No, of course not. Jesus himself said to his friends before he left them: ”If you loved me, you would rejoice that I am going to the Father “(that was in last week’s gospel, the gospel of John). He also told them: “It is a good thing that I am leaving you now, because then I can send to you the Advocate, the Holy Spirit, to be with you forever (John 16: 7). His disciples were to understand that, in letting go of Jesus’ physical presence on earth, they would be able to lay hold of another kind of presence of Jesus, a spiritual one, a dwelling of Jesus actually within them, through his holy Spirit. And that presence would never leave them, unless they drove him out through mortal sin. 

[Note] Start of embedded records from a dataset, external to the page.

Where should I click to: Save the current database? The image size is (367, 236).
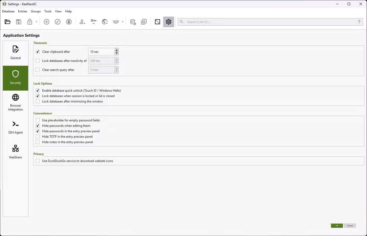pos(18,22)
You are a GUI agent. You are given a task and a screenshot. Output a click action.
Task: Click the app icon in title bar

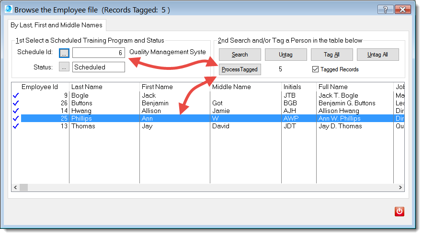[x=8, y=10]
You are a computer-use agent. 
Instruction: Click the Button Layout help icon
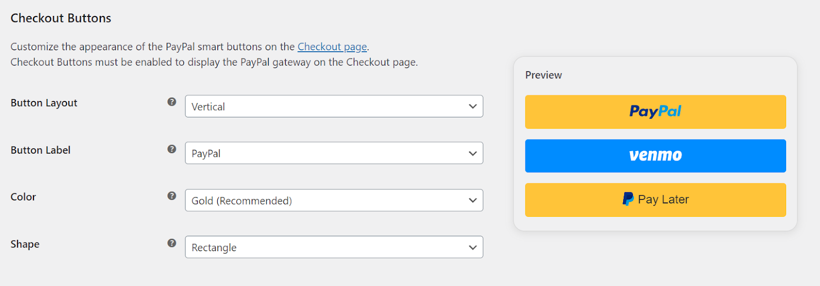tap(172, 102)
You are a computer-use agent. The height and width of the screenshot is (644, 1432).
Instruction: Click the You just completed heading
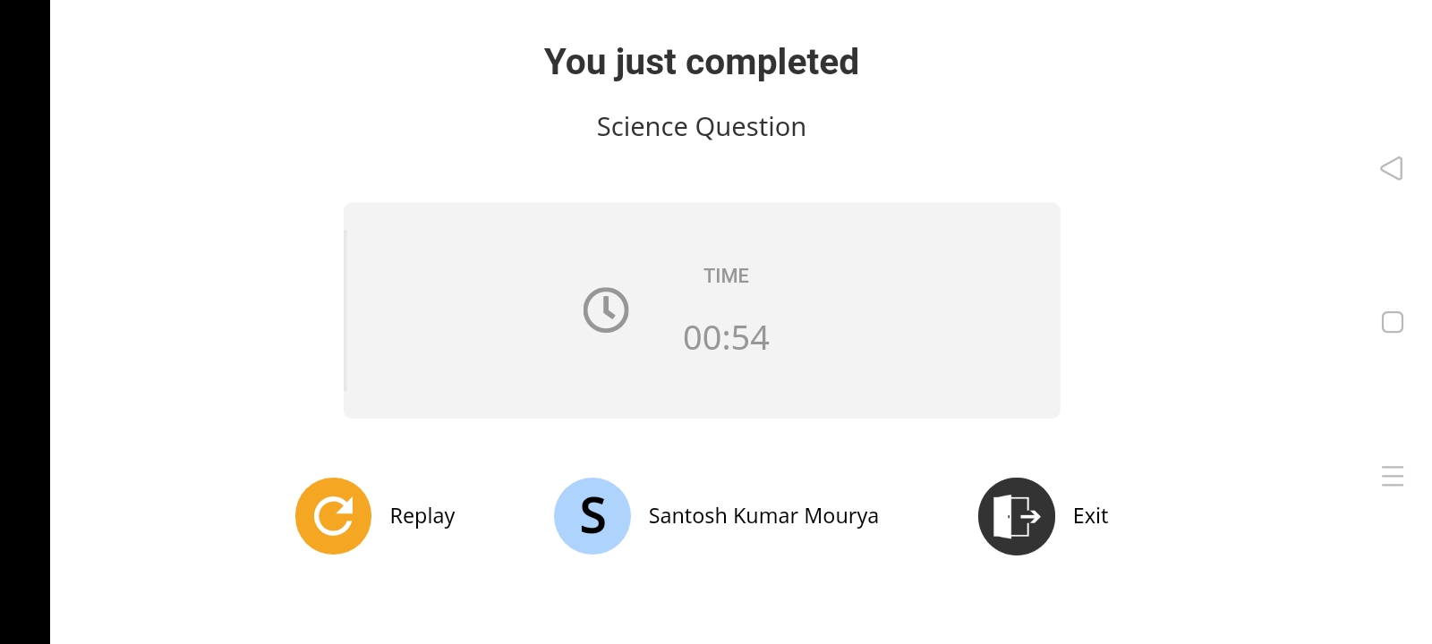tap(702, 62)
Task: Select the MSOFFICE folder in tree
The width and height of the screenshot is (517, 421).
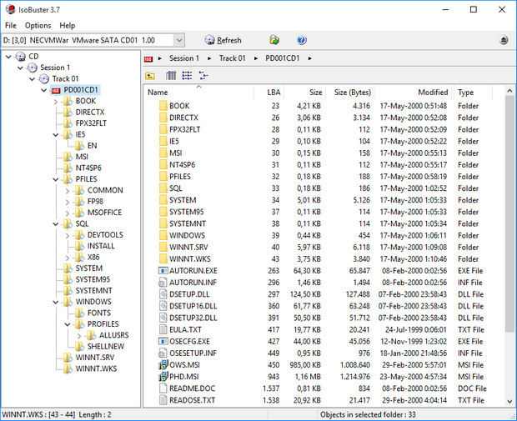Action: [x=105, y=213]
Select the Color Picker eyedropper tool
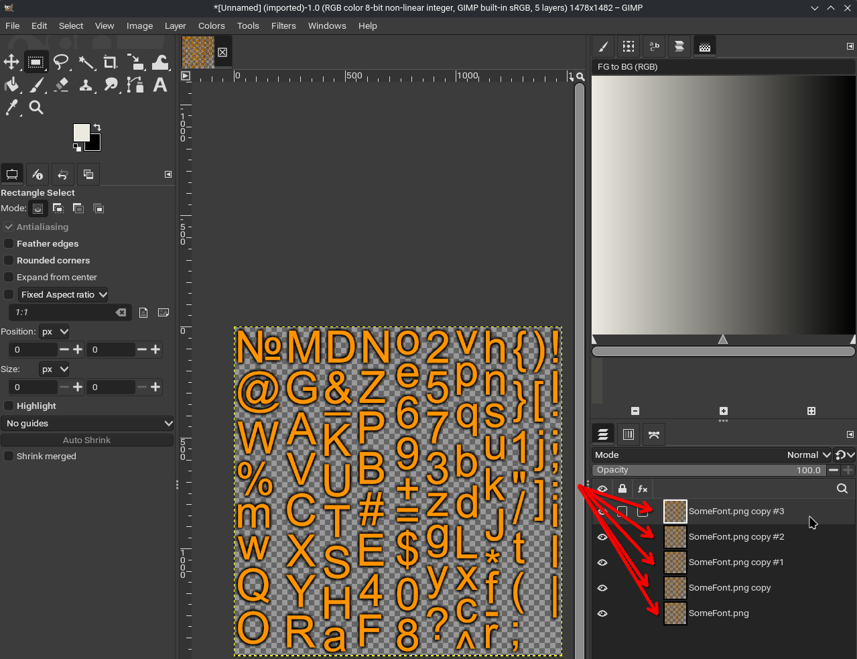The height and width of the screenshot is (659, 857). (11, 107)
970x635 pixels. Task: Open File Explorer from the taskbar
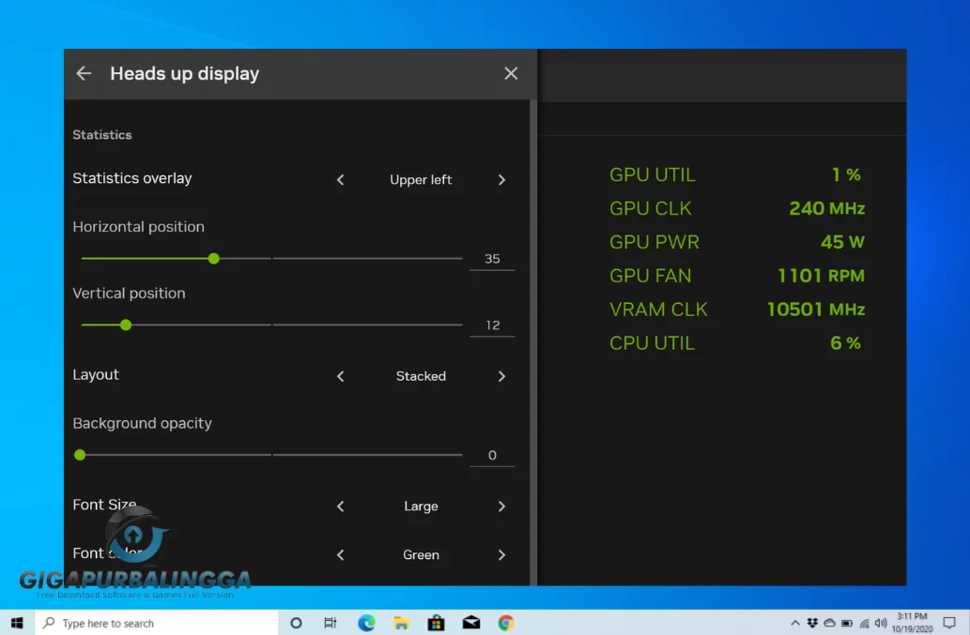click(x=401, y=623)
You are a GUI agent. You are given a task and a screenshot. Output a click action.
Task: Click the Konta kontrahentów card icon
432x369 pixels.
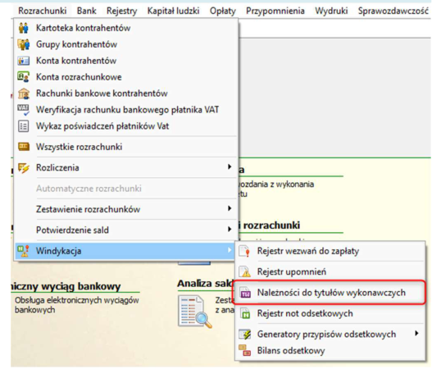coord(24,61)
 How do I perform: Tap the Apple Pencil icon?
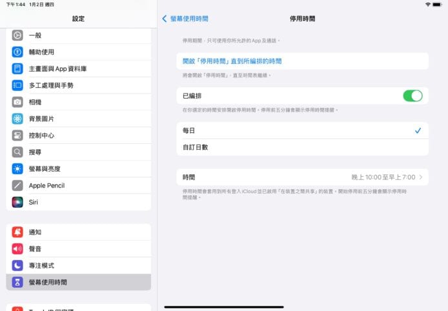click(17, 185)
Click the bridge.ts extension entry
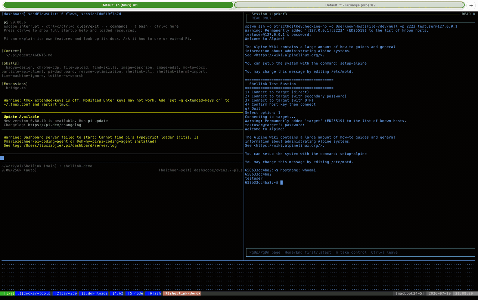 pyautogui.click(x=16, y=88)
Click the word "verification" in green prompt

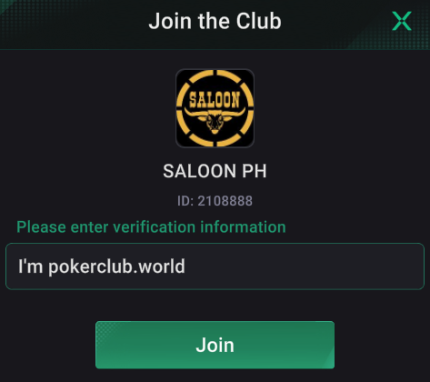154,227
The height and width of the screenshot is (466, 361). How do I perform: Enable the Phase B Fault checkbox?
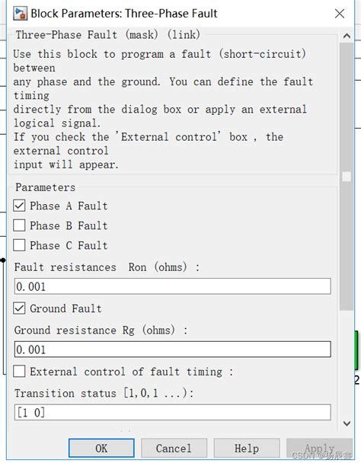19,225
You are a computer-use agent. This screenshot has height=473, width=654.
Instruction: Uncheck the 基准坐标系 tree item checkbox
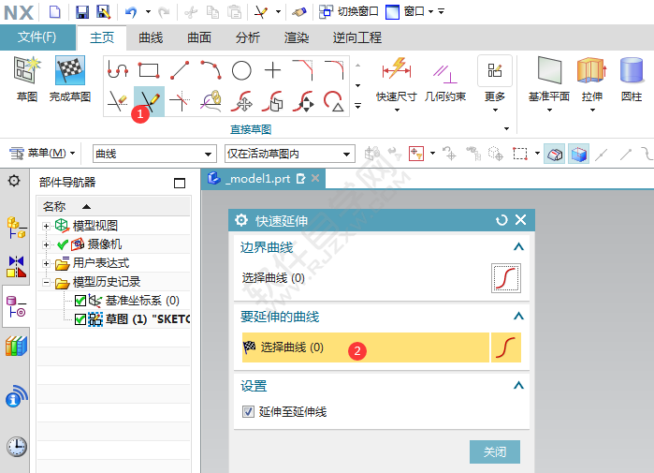click(80, 301)
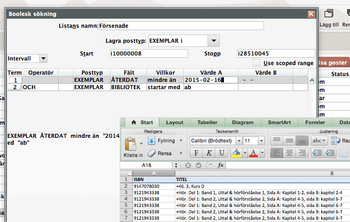Screen dimensions: 350x222
Task: Click the fx insert function icon
Action: (x=221, y=165)
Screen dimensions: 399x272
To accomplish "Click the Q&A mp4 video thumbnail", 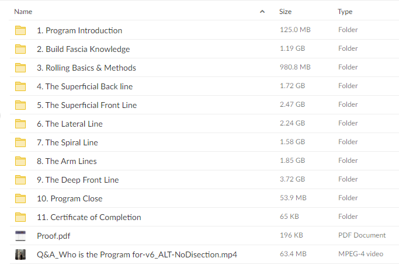I will [x=20, y=254].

How else to make sense of that paradox that Jesus gives his disciples, in last week’s gospel “I am going away, and I am coming to you”? While Jesus still remained in his human body, he was still limited in what he was able to do and where he was able to go. He could not share himself out amongst all his disciples throughout the world. But now he has become spirit, he is able to dwell within each one of us and be our advocate, this comes about through our baptism, of course. It is amazing how often I find the Scriptures pointing to the importance of Christian baptism.  Take our second reading today, for instance, from St Paul’s letter to the Ephesians. There Paul paints a magnificent picture of the power and glory that is Christ’s, and which is also ours, as Church, because we are filled with the fullness of Christ, and in Christ dwells the fullness of the Godhead, of the Trinity. As Colossians 2:9 says: ”In Christ the fullness of God dwells bodily”. Do you understand, brothers and sisters, do you get it, really, really get it? Within me, within each one of you the fullness of the life of the Trinity, Father, Son and Holy Spirit dwells, in so far as our limited humanity can accommodate them. Because of our baptism, which make us sharers of the divine nature, in the words of St Peter’s second letter (1:4).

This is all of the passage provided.